On Wed 24-03-21 17:28:33, Mike Kravetz wrote:
[...]
> @@ -2074,17 +2067,16 @@ static int gather_surplus_pages(struct hstate *h, long delta)
>   *    to the associated reservation map.
>   * 2) Free any unused surplus pages that may have been allocated to satisfy
>   *    the reservation.  As many as unused_resv_pages may be freed.
> - *
> - * Called with hugetlb_lock held.  However, the lock could be dropped (and
> - * reacquired) during calls to cond_resched_lock.  Whenever dropping the lock,
> - * we must make sure nobody else can claim pages we are in the process of
> - * freeing.  Do this by ensuring resv_huge_page always is greater than the
> - * number of huge pages we plan to free when dropping the lock.
>   */
>  static void return_unused_surplus_pages(struct hstate *h,
>  					unsigned long unused_resv_pages)
>  {
>  	unsigned long nr_pages;
> +	struct page *page, *t_page;
> +	struct list_head page_list;
> +
> +	/* Uncommit the reservation */
> +	h->resv_huge_pages -= unused_resv_pages;

Is this ok for cases where remove_pool_huge_page fails early? I have to
say I am kinda lost in the resv_huge_pages accounting here. The original
code was already quite supicious to me. TBH.
>  
>  	/* Cannot return gigantic pages currently */
>  	if (hstate_is_gigantic(h))
> @@ -2101,24 +2093,27 @@ static void return_unused_surplus_pages(struct hstate *h,
>  	 * evenly across all nodes with memory. Iterate across these nodes
>  	 * until we can no longer free unreserved surplus pages. This occurs
>  	 * when the nodes with surplus pages have no free pages.
> -	 * free_pool_huge_page() will balance the freed pages across the
> +	 * remove_pool_huge_page() will balance the freed pages across the
>  	 * on-line nodes with memory and will handle the hstate accounting.
> -	 *
> -	 * Note that we decrement resv_huge_pages as we free the pages.  If
> -	 * we drop the lock, resv_huge_pages will still be sufficiently large
> -	 * to cover subsequent pages we may free.
>  	 */
> +	INIT_LIST_HEAD(&page_list);
>  	while (nr_pages--) {
> -		h->resv_huge_pages--;
> -		unused_resv_pages--;
> -		if (!free_pool_huge_page(h, &node_states[N_MEMORY], 1))
> +		page = remove_pool_huge_page(h, &node_states[N_MEMORY], 1);
> +		if (!page)
>  			goto out;
> -		cond_resched_lock(&hugetlb_lock);
> +
> +		INIT_LIST_HEAD(&page->lru);

again unnecessary INIT_LIST_HEAD

> +		list_add(&page->lru, &page_list);
>  	}
>  
>  out:
> -	/* Fully uncommit the reservation */
> -	h->resv_huge_pages -= unused_resv_pages;
> +	spin_unlock(&hugetlb_lock);
> +	list_for_each_entry_safe(page, t_page, &page_list, lru) {
> +		list_del(&page->lru);
> +		update_and_free_page(h, page);
> +		cond_resched();
> +	}

You have the same construct at 3 different places maybe it deserves a
little helper update_and_free_page_batch.

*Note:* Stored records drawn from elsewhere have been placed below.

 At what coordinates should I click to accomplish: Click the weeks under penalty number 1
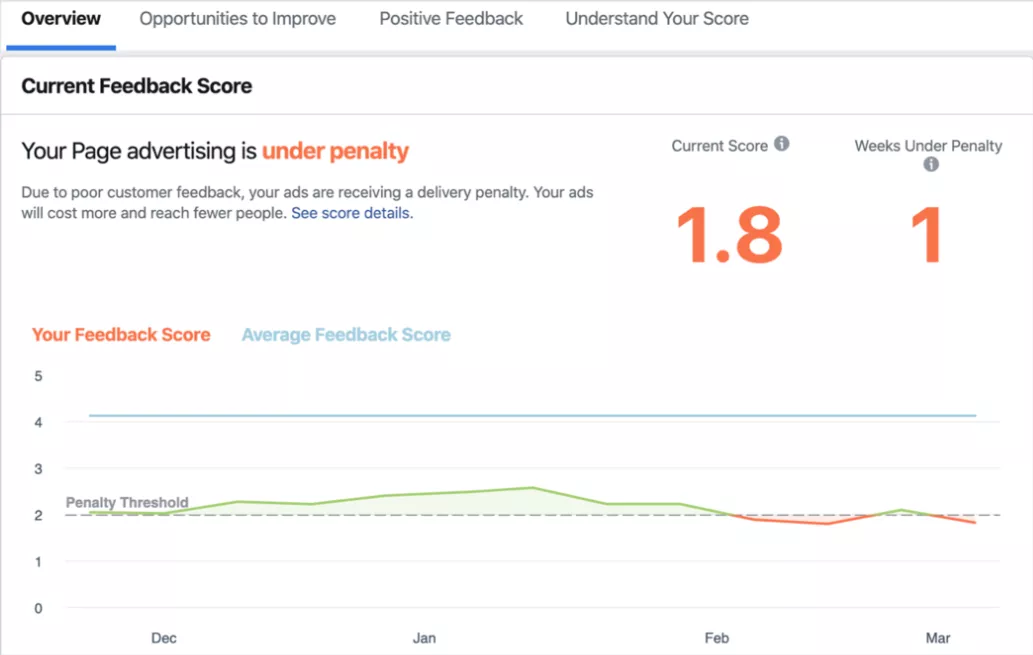926,235
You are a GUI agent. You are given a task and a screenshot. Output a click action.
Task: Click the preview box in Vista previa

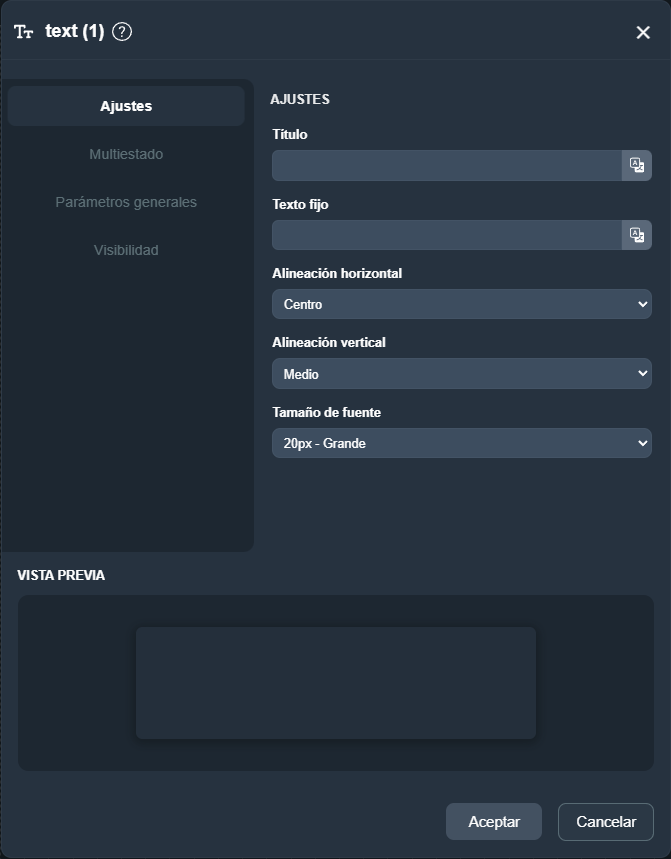[x=336, y=683]
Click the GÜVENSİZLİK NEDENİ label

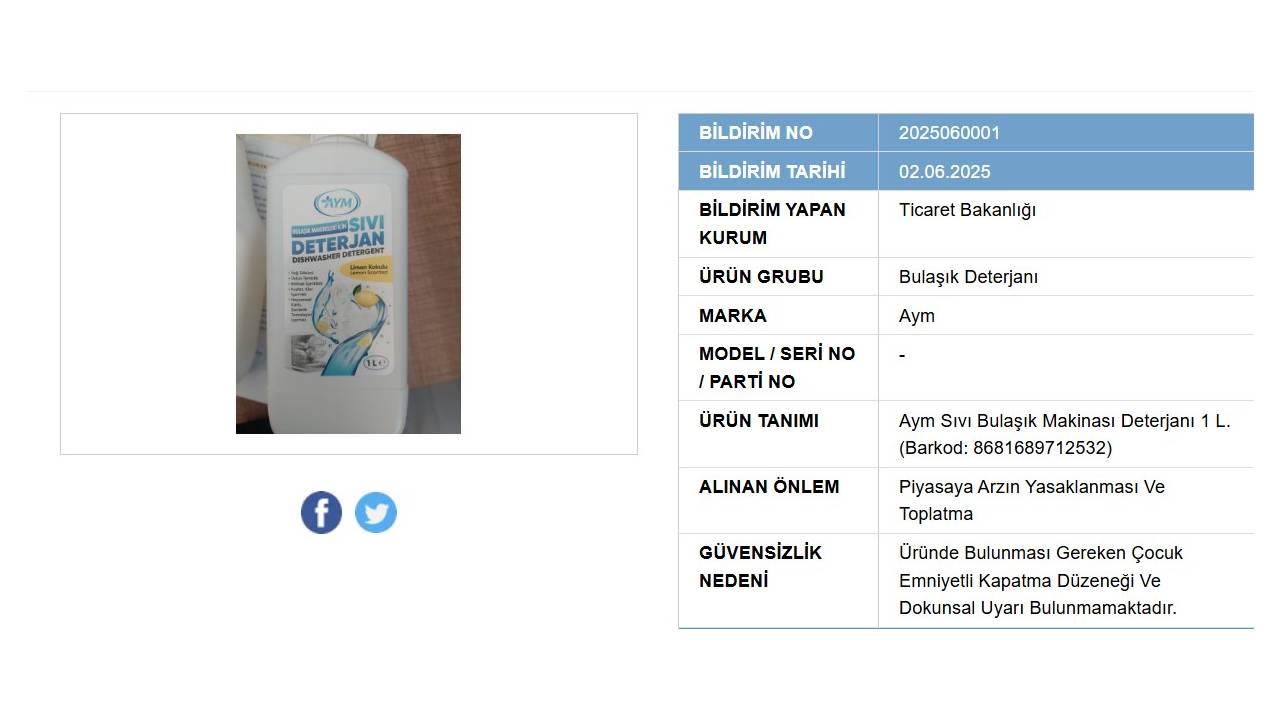pos(760,567)
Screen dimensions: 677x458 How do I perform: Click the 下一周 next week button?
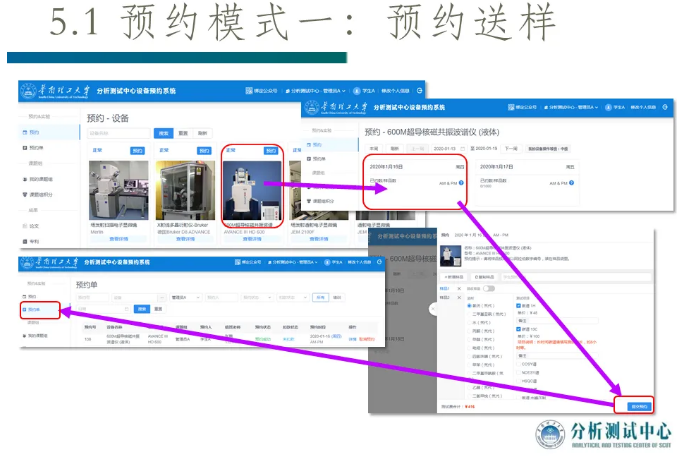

> +	spin_lock(&hugetlb_lock);
>  }
>  
>  
> @@ -2648,6 +2643,8 @@ static int set_max_huge_pages(struct hstate *h, unsigned long count, int nid,
>  			      nodemask_t *nodes_allowed)
>  {
>  	unsigned long min_count, ret;
> +	struct page *page, *t_page;
> +	struct list_head page_list;
>  	NODEMASK_ALLOC(nodemask_t, node_alloc_noretry, GFP_KERNEL);
>  
>  	/*
> @@ -2757,11 +2754,28 @@ static int set_max_huge_pages(struct hstate *h, unsigned long count, int nid,
>  	min_count = h->resv_huge_pages + h->nr_huge_pages - h->free_huge_pages;
>  	min_count = max(count, min_count);
>  	try_to_free_low(h, min_count, nodes_allowed);
> +
> +	/*
> +	 * Collect pages to be removed on list without dropping lock
> +	 */
> +	INIT_LIST_HEAD(&page_list);
>  	while (min_count < persistent_huge_pages(h)) {
> -		if (!free_pool_huge_page(h, nodes_allowed, 0))
> +		page = remove_pool_huge_page(h, nodes_allowed, 0);
> +		if (!page)
>  			break;
> -		cond_resched_lock(&hugetlb_lock);
> +
> +		INIT_LIST_HEAD(&page->lru);

INIT_LIST_HEAD again.

> +		list_add(&page->lru, &page_list);
>  	}
> +	/* free the pages after dropping lock */
> +	spin_unlock(&hugetlb_lock);
> +	list_for_each_entry_safe(page, t_page, &page_list, lru) {
> +		list_del(&page->lru);
> +		update_and_free_page(h, page);
> +		cond_resched();
> +	}
> +	spin_lock(&hugetlb_lock);
> +
>  	while (count < persistent_huge_pages(h)) {
>  		if (!adjust_pool_surplus(h, nodes_allowed, 1))
>  			break;
> -- 
> 2.30.2

-- 
Michal Hocko
SUSE Labs